To: Linus Torvalds <torvalds@...>
Cc: David Miller <davem@...>, <jeff@...>, <linux-kernel@...>, <akpm@...>, <linville@...>
Date: Wednesday, February 13, 2008 - 12:25 am

If there was a "fundamental thing that didn't cause a conflict", then
the two trees in question probably didn't touch the same code, so would
probably merge cleanly, for the same reason that one rebased onto the
other cleanly.  But depending on what the "fundamental thing" was, the
merge might still introduce the same bug, right?

--b.
--
To: J. Bruce Fields <bfields@...>
Cc: David Miller <davem@...>, <jeff@...>, <linux-kernel@...>, <akpm@...>, <linville@...>
Date: Wednesday, February 13, 2008 - 1:43 am

Absolutely. But if you do a true merge, the bug is clearly in the merge 
(automatedly clean or not), and the blame is there too. IOW, you can blame 
me for screwing up. Now, I will say "oh, me bad, I didn't realize how 
subtle the interaction was", so it's not like I'll be all that contrite, 
but at least it's obvious where the blame lies.

In contrast, when you rebase, the same problem happens, but now a totally 
innocent commit is blamed just because it happened to no longer work in 
the location it was not tested in. The person who wrote that commit, the 
people who tested it and said it works, all that work is now basically 
worthless: the testing was done with another version, the original patch 
is bad, and the history and _reason_ for it being bad has been lost.

**Instructions for the task:** Could you continue the email thread above on merging versus rebasing, picking up right after its last sentence?

**Data section:**
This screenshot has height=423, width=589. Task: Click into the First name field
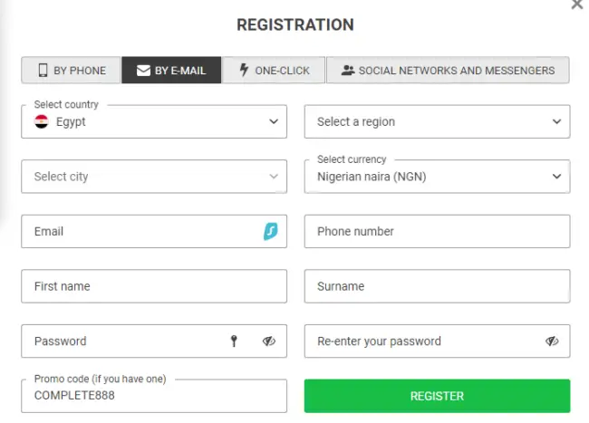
==
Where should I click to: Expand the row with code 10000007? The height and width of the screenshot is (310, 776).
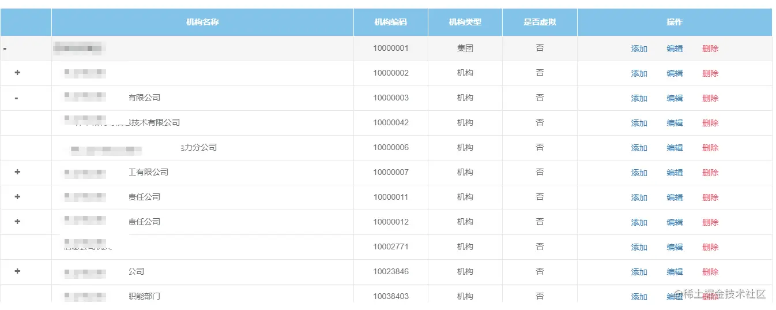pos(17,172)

**Answer:**
And there's literally nothing left to indicate the fact that the patch and 
the testing _used_ to be perfectly valid.

That may not sound like such a big deal, but what does that make of code 
review and tested-by, and the like? It just makes a mockery of trying to 
do a good job testing any sub-trees, when you know that eventually it will 
all quite possibly be pointless, and the fact that maybe the networking 
tree was tested exhaustively is all totally moot, because in the end the 
stuff that hit the main tree is something else altogether?

I don't know about you, but I'd personally be really disappointed if it 
happened to me, and I felt that I did a really good job as a 
submaintainer. I'd also feel that the source control management sucked.

Contrast that to the case where somebody simply does a merge error. The 
original work doesn't lose it's validity - so the original maintainer 
hasn't lost anything. And quite frankly, even the person who "screwed up" 
with the merge hasn't really done anything bad: these things _do_ happen. 

So bugs happen; not big deal. But the fact that the bugs are correctly 
attributed - or rather, not mis-attributed to somebody blameless - that 
_is_ a big deal.

It's not ...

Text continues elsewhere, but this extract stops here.